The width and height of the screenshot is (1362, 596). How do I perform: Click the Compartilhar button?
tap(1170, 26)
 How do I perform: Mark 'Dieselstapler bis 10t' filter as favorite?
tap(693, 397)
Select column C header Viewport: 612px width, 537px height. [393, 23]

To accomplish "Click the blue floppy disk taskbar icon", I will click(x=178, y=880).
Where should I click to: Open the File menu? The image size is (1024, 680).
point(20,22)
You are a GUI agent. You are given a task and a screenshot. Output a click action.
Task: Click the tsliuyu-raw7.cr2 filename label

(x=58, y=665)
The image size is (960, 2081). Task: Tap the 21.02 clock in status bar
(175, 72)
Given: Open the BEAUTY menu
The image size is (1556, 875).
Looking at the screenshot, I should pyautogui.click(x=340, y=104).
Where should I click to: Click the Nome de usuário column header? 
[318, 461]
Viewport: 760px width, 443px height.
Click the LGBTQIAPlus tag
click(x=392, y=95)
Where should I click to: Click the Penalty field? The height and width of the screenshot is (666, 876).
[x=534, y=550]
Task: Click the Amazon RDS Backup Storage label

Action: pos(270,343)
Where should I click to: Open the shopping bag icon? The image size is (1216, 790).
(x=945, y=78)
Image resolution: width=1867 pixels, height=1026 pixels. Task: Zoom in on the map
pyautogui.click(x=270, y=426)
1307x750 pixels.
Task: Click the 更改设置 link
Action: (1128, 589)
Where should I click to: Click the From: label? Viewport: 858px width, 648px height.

• ACTION ITEM: For each line above that includes "Viewport", make a copy.

• OUTPUT FOR THIS EXERCISE:
Select column C header Viewport: 612px width, 537px height. [393, 23]
Viewport: 760px width, 443px height.
Where should I click to: Click the From: label? Viewport: 858px width, 648px height.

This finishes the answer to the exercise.